BEGIN

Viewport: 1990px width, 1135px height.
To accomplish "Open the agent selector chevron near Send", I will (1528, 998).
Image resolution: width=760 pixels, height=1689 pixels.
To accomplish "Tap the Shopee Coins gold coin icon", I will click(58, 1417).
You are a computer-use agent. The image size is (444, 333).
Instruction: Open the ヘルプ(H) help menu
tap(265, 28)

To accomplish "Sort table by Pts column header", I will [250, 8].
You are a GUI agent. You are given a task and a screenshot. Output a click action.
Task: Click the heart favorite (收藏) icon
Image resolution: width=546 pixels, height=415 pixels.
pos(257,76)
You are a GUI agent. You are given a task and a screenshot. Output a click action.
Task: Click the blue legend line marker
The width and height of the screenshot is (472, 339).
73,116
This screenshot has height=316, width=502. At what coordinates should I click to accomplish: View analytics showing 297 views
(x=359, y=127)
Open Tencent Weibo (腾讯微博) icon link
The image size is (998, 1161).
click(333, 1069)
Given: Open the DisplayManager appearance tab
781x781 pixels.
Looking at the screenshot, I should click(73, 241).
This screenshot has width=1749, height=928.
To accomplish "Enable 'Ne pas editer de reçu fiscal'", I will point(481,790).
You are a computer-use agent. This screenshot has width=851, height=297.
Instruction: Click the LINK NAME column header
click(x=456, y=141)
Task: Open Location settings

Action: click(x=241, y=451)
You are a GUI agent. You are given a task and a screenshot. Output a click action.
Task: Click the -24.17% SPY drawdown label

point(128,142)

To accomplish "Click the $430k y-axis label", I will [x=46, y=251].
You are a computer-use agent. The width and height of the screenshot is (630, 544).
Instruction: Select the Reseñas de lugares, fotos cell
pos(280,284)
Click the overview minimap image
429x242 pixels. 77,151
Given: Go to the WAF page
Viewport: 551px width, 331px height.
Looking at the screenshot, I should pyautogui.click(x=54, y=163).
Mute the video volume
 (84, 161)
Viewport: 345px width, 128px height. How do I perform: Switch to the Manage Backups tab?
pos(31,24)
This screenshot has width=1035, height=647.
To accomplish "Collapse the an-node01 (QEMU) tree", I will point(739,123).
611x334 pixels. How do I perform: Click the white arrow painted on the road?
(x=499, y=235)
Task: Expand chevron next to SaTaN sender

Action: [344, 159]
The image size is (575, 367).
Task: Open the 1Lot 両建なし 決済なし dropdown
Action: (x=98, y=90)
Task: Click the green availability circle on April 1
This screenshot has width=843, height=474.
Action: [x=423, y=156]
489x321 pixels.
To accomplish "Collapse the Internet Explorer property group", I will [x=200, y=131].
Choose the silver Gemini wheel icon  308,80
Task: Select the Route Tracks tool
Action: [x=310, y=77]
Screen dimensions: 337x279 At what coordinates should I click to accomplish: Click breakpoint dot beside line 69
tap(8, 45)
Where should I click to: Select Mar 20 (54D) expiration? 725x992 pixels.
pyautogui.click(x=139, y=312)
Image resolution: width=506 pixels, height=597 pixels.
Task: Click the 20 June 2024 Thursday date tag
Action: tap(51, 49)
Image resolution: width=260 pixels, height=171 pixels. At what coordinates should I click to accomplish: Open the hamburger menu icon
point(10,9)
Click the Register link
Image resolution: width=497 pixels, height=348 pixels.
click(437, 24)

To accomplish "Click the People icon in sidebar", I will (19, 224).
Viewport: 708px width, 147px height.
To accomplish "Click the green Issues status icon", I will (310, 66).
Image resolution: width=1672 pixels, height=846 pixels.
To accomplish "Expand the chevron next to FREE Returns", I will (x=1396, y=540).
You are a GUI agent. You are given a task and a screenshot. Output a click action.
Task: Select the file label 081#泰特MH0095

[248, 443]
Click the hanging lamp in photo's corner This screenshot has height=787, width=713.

END

(WHAT IS EXPECTED): From the first line to the last, retype the data exactly.

(SOLUTION TO THE PROBLEM):
Viewport: 1990px width, 1135px height.
To accomplish "Open the agent selector chevron near Send", I will (1528, 998).
Image resolution: width=760 pixels, height=1689 pixels.
To accomplish "Tap the Shopee Coins gold coin icon", I will click(58, 1417).
You are a computer-use agent. The image size is (444, 333).
Instruction: Open the ヘルプ(H) help menu
tap(265, 28)

To accomplish "Sort table by Pts column header", I will [250, 8].
You are a GUI agent. You are given a task and a screenshot. Output a click action.
Task: Click the heart favorite (收藏) icon
Image resolution: width=546 pixels, height=415 pixels.
pos(257,76)
You are a GUI agent. You are given a task and a screenshot. Output a click action.
Task: Click the blue legend line marker
The width and height of the screenshot is (472, 339).
73,116
This screenshot has height=316, width=502. At what coordinates should I click to accomplish: View analytics showing 297 views
(x=359, y=127)
Open Tencent Weibo (腾讯微博) icon link
The image size is (998, 1161).
click(333, 1069)
Given: Open the DisplayManager appearance tab
781x781 pixels.
Looking at the screenshot, I should click(73, 241).
This screenshot has width=1749, height=928.
To accomplish "Enable 'Ne pas editer de reçu fiscal'", I will point(481,790).
You are a computer-use agent. This screenshot has width=851, height=297.
Instruction: Click the LINK NAME column header
click(x=456, y=141)
Task: Open Location settings

Action: click(x=241, y=451)
You are a GUI agent. You are given a task and a screenshot. Output a click action.
Task: Click the -24.17% SPY drawdown label

point(128,142)

To accomplish "Click the $430k y-axis label", I will [x=46, y=251].
You are a computer-use agent. The width and height of the screenshot is (630, 544).
Instruction: Select the Reseñas de lugares, fotos cell
pos(280,284)
Click the overview minimap image
429x242 pixels. 77,151
Given: Go to the WAF page
Viewport: 551px width, 331px height.
Looking at the screenshot, I should pyautogui.click(x=54, y=163).
Mute the video volume
 (84, 161)
Viewport: 345px width, 128px height. How do I perform: Switch to the Manage Backups tab?
pos(31,24)
This screenshot has width=1035, height=647.
To accomplish "Collapse the an-node01 (QEMU) tree", I will point(739,123).
611x334 pixels. How do I perform: Click the white arrow painted on the road?
(x=499, y=235)
Task: Expand chevron next to SaTaN sender

Action: [344, 159]
The image size is (575, 367).
Task: Open the 1Lot 両建なし 決済なし dropdown
Action: (x=98, y=90)
Task: Click the green availability circle on April 1
This screenshot has width=843, height=474.
Action: [x=423, y=156]
489x321 pixels.
To accomplish "Collapse the Internet Explorer property group", I will [x=200, y=131].
Choose the silver Gemini wheel icon  308,80
Task: Select the Route Tracks tool
Action: [x=310, y=77]
Screen dimensions: 337x279 At what coordinates should I click to accomplish: Click breakpoint dot beside line 69
tap(8, 45)
Where should I click to: Select Mar 20 (54D) expiration? 725x992 pixels.
pyautogui.click(x=139, y=312)
Image resolution: width=506 pixels, height=597 pixels.
Task: Click the 20 June 2024 Thursday date tag
Action: tap(51, 49)
Image resolution: width=260 pixels, height=171 pixels. At what coordinates should I click to accomplish: Open the hamburger menu icon
point(10,9)
Click the Register link
Image resolution: width=497 pixels, height=348 pixels.
click(437, 24)

To accomplish "Click the People icon in sidebar", I will (19, 224).
Viewport: 708px width, 147px height.
To accomplish "Click the green Issues status icon", I will (310, 66).
Image resolution: width=1672 pixels, height=846 pixels.
To accomplish "Expand the chevron next to FREE Returns", I will (x=1396, y=540).
You are a GUI agent. You are given a task and a screenshot. Output a click action.
Task: Select the file label 081#泰特MH0095

[248, 443]
Click the hanging lamp in photo's corner This screenshot has height=787, width=713.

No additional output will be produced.